Pure Storage DFM: Der Flash der sich selbst verwaltet, ohne SSDs

17. May 2026 Veröffentlicht | Aus dem Spanischen übersetzt

Pure Storage hat sein DirectFlash Module (DFM) vorgestellt, eine Architektur, die die Controller herkömmlicher SSDs überflüssig macht. Stattdessen verwaltet die Software den NAND-Flash-Speicher direkt. Dies verspricht, die Latenz bei KI-Workloads zu reduzieren, wo jede Millisekunde für das Training von Modellen zählt.

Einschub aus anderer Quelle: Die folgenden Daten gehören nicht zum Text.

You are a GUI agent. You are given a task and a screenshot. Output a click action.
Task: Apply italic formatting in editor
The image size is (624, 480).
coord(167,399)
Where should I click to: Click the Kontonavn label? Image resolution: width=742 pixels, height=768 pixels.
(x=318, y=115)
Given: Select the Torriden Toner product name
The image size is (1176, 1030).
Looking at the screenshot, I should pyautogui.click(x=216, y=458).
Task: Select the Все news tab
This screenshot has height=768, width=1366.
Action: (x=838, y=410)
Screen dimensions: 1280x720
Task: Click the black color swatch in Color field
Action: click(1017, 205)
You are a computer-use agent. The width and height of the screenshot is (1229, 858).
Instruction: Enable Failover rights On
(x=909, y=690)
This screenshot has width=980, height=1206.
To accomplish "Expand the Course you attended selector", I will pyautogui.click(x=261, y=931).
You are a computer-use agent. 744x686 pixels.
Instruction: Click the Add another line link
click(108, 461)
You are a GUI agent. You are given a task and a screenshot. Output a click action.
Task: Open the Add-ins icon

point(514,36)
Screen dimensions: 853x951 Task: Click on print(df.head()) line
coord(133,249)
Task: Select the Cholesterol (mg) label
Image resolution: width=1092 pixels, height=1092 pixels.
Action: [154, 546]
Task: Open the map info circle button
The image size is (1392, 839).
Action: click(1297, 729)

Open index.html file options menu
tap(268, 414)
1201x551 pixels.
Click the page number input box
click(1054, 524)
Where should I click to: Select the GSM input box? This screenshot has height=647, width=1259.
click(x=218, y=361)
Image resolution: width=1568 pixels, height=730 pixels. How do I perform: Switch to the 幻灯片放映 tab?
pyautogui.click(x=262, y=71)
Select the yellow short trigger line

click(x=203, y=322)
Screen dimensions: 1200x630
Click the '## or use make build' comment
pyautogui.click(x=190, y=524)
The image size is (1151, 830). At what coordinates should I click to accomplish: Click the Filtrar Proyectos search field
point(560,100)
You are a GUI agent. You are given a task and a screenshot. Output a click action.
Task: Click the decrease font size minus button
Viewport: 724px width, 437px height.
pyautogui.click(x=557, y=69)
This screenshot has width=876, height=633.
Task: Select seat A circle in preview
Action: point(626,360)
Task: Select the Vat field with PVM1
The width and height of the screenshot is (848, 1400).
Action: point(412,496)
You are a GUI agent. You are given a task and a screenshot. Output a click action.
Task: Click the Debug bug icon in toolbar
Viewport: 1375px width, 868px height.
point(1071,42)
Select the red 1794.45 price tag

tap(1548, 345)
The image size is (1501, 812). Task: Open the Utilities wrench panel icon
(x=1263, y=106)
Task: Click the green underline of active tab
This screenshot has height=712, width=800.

DirectFlash Module wird in ein Pure Storage Array-Gehäuse eingeführt, NAND-Flash-Chips ohne SSD-Controllerplatinen freiliegend, softwaredefinierte Speicherschnittstelle mit Datenflusslinien leuchtend, Roboterarm demonstriert Hot-Swap-Prozess, Latenzmesswerkzeug zeigt Mikrosekundenwerte während KI-Modell-Training-Workload, kinematografische Ingenieursvisualisierung, dunkler Serverraum-Hintergrund, blaue und orangefarbene Industriebeleuchtung, fotorealistische technische Illustration, ultra-detaillierte PCB-Leiterbahnen und Anschlussstifte, Bewegungsunschärfe bei der Einführungsaktion, leuchtende Partikeleffekte, die Flash-Speicherverwaltung darstellen

Wie die Software den Flash direkt steuert 🚀

Das DFM verbindet die NAND-Chips direkt mit dem Controller des Arrays und umgeht dabei die Firmware und den integrierten Controller einer Standard-SSD. Pure Storage verwendet sein Betriebssystem Purity, um den Verschleiß, die Fehlerkorrektur und die Datenanordnung zu verwalten. Dies ermöglicht eine vorhersagbarere Latenz und eine bessere Leistung bei zufälligen Lese- und Schreibvorgängen, was für KI-Inferenz entscheidend ist.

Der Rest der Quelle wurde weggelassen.